Yixuan Xiao

I am currently a PhD student at the University of Stuttgart, supervised by Prof. Dr. Thang Vu. I started my PhD in 2024 April. My research interests lie in speech processing tasks such as audio deepfake detection and speech synthesis. My contact info can be found here. I received my M.Sc. in Computational Linguistics, also from the University of Stuttgart. My Master’s thesis was titled “Mitigating Text Domain Mismatch in ASR Systems through Prompt-based Learning” and supervised by Prof. Dr. Thang Vu.

Prior to this, I worked as a senior algorithm engineer at Baidu’s Speech Team (specialized in high-performance computing) and at NetEase Youdao’s AI Team (specialized in ASR and computer-aided pronunciation training). Earlier, I completed a taught Master’s programme in Artificial Intelligence at the University of Edinburgh and a B.Sc. in Computer Science and Technology at Beijing’s Institute of Technology, supervised by Prof. Dr. Xianling Mao.

Teaching

Courses

I am/have been the (co-)lecturer for the following courses:

(2026SS)
- Computational Linguistics Team Laboratory: Phonetics: Main Lecturer
(2025WS)
- Introduction to Deep Learning for Speech and Text Processing: Co-lecturer, All Coding Sessions + Project Phase
- Current Topics in Speech Technology: Co-lecturer, TTS, NAC, and Audio Deepfake Detection, Paper reading sessions
(2025SS)
- Computational Linguistics Team Laboratory: Phonetics: Main Lecturer
- Optional Research Module: Project-based Research
(2024WS)
- Advanced Deep Learning: Co-lecturer, Continual Learning
- Current Topics in Speech Technology: Co-lecturer, TTS, and Audio Deepfake Detection, Paper reading sessions

Publications

[Dataset] Xiao, Yixuan, Florian Lux, Alejandro Pérez-González-de-Martos, and Ngoc Thang Vu. “Codecdeepfakedetection”. https://doi.org/10.5281/zenodo.17225924
- Relevant paper: How to Label Resynthesized Audio? The Dual Role of Neural Audio Codecs in Audio Deepfake Detection, Accepted at ICASSP 2026.
Xiao, Yixuan, and Ngoc Thang Vu. “Layer-Wise Decision Fusion for Fake Audio Detection Using XLS-R.” In Proc. Interspeech 2025, pp. 5618-5622. 2025. code
Xiao, Yixuan, and Ngoc Thang Vu. “What Affects the Performance of Fake Audio Detection? Analyzing Factors in a Continual Learning Setting.” In ICASSP 2025-2025 IEEE International Conference on Acoustics, Speech and Signal Processing (ICASSP), pp. 1-5. IEEE, 2025. code.

Supervision

Thesis Topics

NOTE: Due to a high number of teaching responsibilities in 2026SS (One 4 SWS lab course, two or maybe three Master’s thesis projects), I will not be able to supervise new students. Thank you for your understanding.
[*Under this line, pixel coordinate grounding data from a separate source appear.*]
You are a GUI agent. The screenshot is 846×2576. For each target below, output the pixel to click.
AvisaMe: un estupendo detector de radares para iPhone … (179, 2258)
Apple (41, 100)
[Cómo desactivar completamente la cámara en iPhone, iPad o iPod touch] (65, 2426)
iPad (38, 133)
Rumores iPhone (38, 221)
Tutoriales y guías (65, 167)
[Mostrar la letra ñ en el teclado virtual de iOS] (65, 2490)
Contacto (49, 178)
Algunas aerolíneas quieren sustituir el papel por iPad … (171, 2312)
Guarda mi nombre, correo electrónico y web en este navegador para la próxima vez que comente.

I used to supervise the following topics:

Audio Deepfake Detection: Model training and analysis; requires familiarity with our codebase IMS-ADD.
Codec-based Speech Synthesis: Prompting and fine-tuning TTS or ALM models; audio reconstruction using neural audio codecs.
Speech Analysis: Analyzing speech to better understand speech models. Example tools include librosa, openSMILE, Parselmouth, speechmetrics, and SpeechBrain. Relevant models can sometimes be found on HuggingFace, e.g., speech enhancement models.

HiWi Position

NOTE:Because supervision workload is expected to be high in 2026SS, I also won’t be able to supervise research projects, hence no research-oriented HiWi positions are available.